Hari Ke-25 Puasa Ramadhan 1447 H
Pada hari Minggu, 15 Maret 2026, umat Muslim memasuki hari ke-25 puasa Ramadhan 1447 Hijriyah. Pada malam harinya, dilaksanakan sholat tarawih malam ke-26. Sholat tarawih merupakan ibadah sunnah yang sangat dianjurkan oleh Nabi Muhammad SAW dan memiliki banyak keutamaan serta pahala besar.
Pelaksanaan sholat tarawih kini tinggal menghitung beberapa malam sebelum Ramadhan berakhir. Oleh karena itu, momen ini menjadi kesempatan penting bagi umat Islam untuk meningkatkan ibadah mereka. Dalam hadis disebutkan bahwa siapa saja yang melakukan qiyam Ramadhan karena iman dan mencari pahala, maka dosa-dosanya yang telah lalu akan diampuni.
Keutamaan Sholat Tarawih Malam ke-26
Setiap malam dalam bulan Ramadhan memiliki keistimewaan tersendiri. Khususnya pada malam ke-26, terdapat keutamaan khusus yang didapatkan bagi mereka yang menunaikan sholat tarawih. Menurut kitab Durrotun Nasihin, fadhilah atau keutamaan sholat tarawih pada malam ke-26 adalah:
“Pada malam kedua puluh enam, Allah akan meningkatkan pahalanya selama empat puluh tahun.”
Hal ini menunjukkan betapa besar pahala yang diperoleh jika seseorang melaksanakan sholat tarawih di malam ke-26 Ramadhan.
Tata Cara Sholat Tarawih
Secara umum, sholat tarawih memiliki tata cara yang sama dengan sholat sunnah lainnya. Tiap sesi sholat terdiri dari kelipatan 2 rakaat. Berikut langkah-langkah atau tata cara sholat tarawih:
- Mengucapkan niat shalat Tarawih sesuai posisinya sebagai imam atau makmum.
- Niat di dalam hati.
- Ketika takbiratul ihram mengucap takbir.

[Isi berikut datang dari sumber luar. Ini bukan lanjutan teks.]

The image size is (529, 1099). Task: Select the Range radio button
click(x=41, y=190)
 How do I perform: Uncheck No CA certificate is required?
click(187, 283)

- Saat takbiratul ihram membaca Surat Al-Fatihah.
- Kemudian membaca salah satu surat dalam Al-Qur’an.
- Rukuk.
- I’tidaal.
- Sujud pertama.
- Duduk di antara dua sujud.
- Sujud kedua.
- Duduk istirahat atau duduk sejenak sebelum bangkit untuk mengerjakan rakaat kedua.
- Bangkit dari duduk.
- Mengerjakan rakaat kedua dengan gerakan yang sama dengan rakaat pertama.
- Salam pada rakaat kedua (Jika mengikuti pendapat dua rakaat-dua rakaat), lanjut sampai rakaat keempat baru salam (Jika mengikuti pendapat empat rakaat-empat rakaat).
Setelah selesai melakukan Sholat Tarawih, dapat ditutup dengan Sholat witir.
Niat Sholat Tarawih
Berikut adalah doa niat sholat tarawih dalam berbagai kondisi:
- Niat Sholat Tarawih berjamaah:
اُصَلِّى سُنَّةَ التَّرَاوِيْحِ رَكْعَتَيْنِ مُسْتَقْبِلَ الْقِبْلَةِ مَأْمُوْمًا ِللهِ تَعَالَى
Lafal Latin: Ushalli sunnatat taraawiihi rak’ataini mustaqbilal qiblati ma’muman lillahi ta’aalaa
Artinya: Aku niat Salat Tarawih dua rakaat menghadap kiblat sebagai makmum karena Allah Ta’ala.
- Doa niat Sholat Tarawih sendiri:
اُصَلِّى سُنَّةَ التَّرَاوِيْحِ رَكْعَتَيْنِ مُسْتَقْبِلَ الْقِبْلَةِ ِللهِ تَعَالَى
Lafal Latin: Usholli sunnatattarowihi rok’ataini mustaqbilal qiblati lillahi ta’ala
Artinya: Aku niat Salat Tarawih dua rakaat menghadap kiblat karena Allah Ta’ala.
- Doa niat salat Tarawih sebagai Imam:
اُصَلِّى سُنَّةَ التَّرَاوِيْحِ رَكْعَتَيْنِ مُسْتَقْبِلَ الْقِبْلَةِ إِمَامًا ِللهِ تَعَالَى
Lafal Latin: Ushollii sunnatat-taraawiihi rok’ataini mustaqbilal qiblati imaaman lillaahi ta’alaa.
Artinya: Aku niat sholat sunnah tarawih dua raka’at menghadap kiblat sebagai imam karena Allah Ta’alaa.